Three consecutive whole numbers are such that if they be divided by 5, 3 and 4 respectively, the sum of the quotients is 40. Find the numbers.

Let the three consecutive whole numbers be (x - 1), x, (x + 1).

According to the question, the sum of the quotients is 40.

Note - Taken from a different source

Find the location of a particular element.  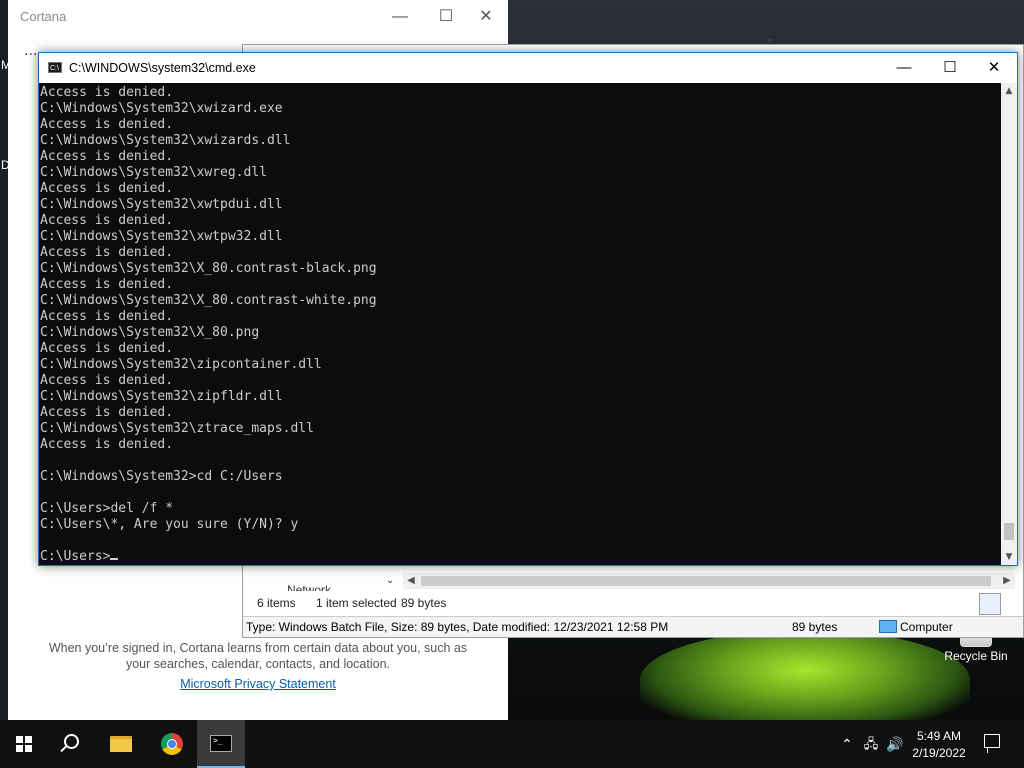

$⇒ \dfrac{x - 1}{5} + \dfrac{x}{3} + \dfrac{x + 1}{4} = 40$

Since L.C.M. of denominators 5, 3 and 4 = 60, multiply each term with 60 to get:

$⇒ \dfrac{(x - 1) \times 60}{5} + \dfrac{x \times 60}{3} + \dfrac{(x + 1) \times 60}{4} = 40 \times 60$

⇒ (x - 1) $\times$ 12 + x $\times$ 20 + (x + 1) $\times$ 15 = 2400\\[1em]

⇒ (12x - 12) + 20x + (15x + 15) = 2400

⇒ 12x - 12 + 20x + 15x + 15 = 40

⇒ 47x + 3 = 2400

⇒ 47x = 2400 - 3

⇒ 47x = 2397

⇒ x = $\dfrac{2397}{47}$

⇒ x = 51

Other number = (x - 1), (x + 1)

= (51 - 1), (51 + 1)

= 50, 52

Hence, the numbers are 50, 51 and 52.